Yenilenebilir enerji alanındaki yatırımlar, nükleer enerji dahil düşük emisyon yatırım ve teknolojilerine verdiği destek ve temiz kömür teknolojilerine dönüşümle Türkiye’nin iklim değişikliğiyle mücadele ve sürdürülebilirlik alanında karşılaştırılan ülkelerin çok ötesinde bir hassasiyet sergilediğini vurgulayan Albayrak, "Bu tablo ortadayken, Türkiye’nin dünyayı en fazla kirleten ve bugün ortaya çıkmış olan gelecek için büyük tehdit oluşturan bu tablonun gerçek sorumluları ile aynı külfeti paylaşması ve bunun beklenmesi asla doğru olmayacaktır.
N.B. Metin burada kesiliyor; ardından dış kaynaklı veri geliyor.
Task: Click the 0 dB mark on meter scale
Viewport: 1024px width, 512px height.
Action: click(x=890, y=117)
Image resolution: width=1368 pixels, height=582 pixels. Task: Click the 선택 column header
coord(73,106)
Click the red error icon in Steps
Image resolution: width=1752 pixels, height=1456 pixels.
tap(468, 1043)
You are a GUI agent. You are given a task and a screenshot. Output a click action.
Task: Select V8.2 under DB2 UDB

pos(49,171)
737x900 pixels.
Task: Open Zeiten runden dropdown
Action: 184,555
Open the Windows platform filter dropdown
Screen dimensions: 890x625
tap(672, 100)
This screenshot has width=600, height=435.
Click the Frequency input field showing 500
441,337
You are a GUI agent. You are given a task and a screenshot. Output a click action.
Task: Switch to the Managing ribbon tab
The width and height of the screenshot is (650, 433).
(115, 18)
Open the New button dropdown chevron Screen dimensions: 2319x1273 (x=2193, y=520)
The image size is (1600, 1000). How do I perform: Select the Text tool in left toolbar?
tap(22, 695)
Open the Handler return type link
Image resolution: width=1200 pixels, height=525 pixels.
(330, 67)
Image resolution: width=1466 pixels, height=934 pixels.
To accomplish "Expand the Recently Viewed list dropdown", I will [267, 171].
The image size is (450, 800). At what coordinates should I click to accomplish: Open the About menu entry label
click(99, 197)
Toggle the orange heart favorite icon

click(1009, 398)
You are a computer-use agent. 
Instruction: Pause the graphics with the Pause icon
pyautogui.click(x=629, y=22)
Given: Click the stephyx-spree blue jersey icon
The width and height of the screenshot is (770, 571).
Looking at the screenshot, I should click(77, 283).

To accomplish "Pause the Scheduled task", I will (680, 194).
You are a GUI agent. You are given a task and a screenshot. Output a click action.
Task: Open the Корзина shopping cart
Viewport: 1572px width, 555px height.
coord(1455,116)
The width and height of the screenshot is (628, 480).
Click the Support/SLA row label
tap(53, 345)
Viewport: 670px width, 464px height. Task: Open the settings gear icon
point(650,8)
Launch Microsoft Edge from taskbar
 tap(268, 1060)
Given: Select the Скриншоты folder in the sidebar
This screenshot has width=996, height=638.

Bugün Paris İklim Anlaşması üzerindeki tartışmaları, bu anlaşma içindeki ülkelerin statüsünün yeniden belirlenmesi, daha doğru bir sınıflandırma ve sorumluluk paylaşımıyla daha güçlü bir sinerji oluşturulması açısından önemli fırsat olarak görüyorum." değerlendirmesinde bulundu.
Türkiye'nin yaklaşık 10 doğalgaz boru hattı projesi, ekonomi ve enerjideki büyümesiyle bölgedeki en önemli ülkelerden biri olduğunu dile getiren Albayrak, yabancı yatırım noktasında da bir başarı hikayesi ortaya konulduğunu sözlerine ekledi.